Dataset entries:
▼▼▼

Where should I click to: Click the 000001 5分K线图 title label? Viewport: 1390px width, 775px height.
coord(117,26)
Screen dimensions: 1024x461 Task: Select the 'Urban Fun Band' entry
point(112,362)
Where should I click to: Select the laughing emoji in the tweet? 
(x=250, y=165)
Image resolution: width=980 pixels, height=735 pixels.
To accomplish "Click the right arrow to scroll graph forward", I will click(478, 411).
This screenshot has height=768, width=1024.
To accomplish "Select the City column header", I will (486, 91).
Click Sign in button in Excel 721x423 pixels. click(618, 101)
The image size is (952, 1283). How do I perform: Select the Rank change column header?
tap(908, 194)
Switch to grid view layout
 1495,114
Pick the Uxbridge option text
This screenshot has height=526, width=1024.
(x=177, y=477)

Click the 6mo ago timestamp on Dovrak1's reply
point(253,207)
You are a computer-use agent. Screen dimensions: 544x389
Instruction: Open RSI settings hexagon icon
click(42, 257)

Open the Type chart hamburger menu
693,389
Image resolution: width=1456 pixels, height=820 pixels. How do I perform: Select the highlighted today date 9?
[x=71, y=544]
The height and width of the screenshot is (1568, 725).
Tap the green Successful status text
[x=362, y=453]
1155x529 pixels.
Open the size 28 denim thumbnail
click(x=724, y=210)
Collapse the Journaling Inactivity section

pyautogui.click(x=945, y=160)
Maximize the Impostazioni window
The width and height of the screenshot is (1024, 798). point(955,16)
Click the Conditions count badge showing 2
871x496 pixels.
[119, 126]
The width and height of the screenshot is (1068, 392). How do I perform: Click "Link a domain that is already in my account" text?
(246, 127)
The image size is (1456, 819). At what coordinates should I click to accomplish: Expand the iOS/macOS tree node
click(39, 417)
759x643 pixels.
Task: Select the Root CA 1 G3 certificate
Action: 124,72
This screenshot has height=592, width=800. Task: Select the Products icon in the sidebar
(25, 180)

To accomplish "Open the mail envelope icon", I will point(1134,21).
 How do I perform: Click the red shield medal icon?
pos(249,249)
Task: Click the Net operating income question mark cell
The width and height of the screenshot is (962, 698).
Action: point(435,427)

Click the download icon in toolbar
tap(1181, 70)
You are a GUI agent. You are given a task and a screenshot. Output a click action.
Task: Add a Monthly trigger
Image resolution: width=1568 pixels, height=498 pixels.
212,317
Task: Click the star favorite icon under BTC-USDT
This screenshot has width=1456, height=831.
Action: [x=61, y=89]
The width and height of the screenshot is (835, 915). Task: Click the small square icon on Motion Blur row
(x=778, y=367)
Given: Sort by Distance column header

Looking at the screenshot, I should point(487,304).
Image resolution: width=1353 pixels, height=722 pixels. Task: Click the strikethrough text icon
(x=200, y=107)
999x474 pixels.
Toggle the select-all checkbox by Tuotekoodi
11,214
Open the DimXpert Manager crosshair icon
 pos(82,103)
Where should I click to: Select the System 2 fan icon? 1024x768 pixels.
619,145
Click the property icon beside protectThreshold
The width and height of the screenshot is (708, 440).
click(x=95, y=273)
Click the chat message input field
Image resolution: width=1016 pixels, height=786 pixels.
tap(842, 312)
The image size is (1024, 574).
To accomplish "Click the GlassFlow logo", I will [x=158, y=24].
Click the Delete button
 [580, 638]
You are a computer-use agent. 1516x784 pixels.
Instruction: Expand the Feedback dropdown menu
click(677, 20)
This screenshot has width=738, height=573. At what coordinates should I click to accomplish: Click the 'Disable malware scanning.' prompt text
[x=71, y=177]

▲▲▲

• **WORK TO BE COMPLETED**
Write down only the closing run of lines: the one containing "Click the chat message input field" and every line after it to the end of the entries, exactly.

• **COMPLETED EXERCISE**
Click the chat message input field
Image resolution: width=1016 pixels, height=786 pixels.
tap(842, 312)
The image size is (1024, 574).
To accomplish "Click the GlassFlow logo", I will [x=158, y=24].
Click the Delete button
 [580, 638]
You are a computer-use agent. 1516x784 pixels.
Instruction: Expand the Feedback dropdown menu
click(677, 20)
This screenshot has width=738, height=573. At what coordinates should I click to accomplish: Click the 'Disable malware scanning.' prompt text
[x=71, y=177]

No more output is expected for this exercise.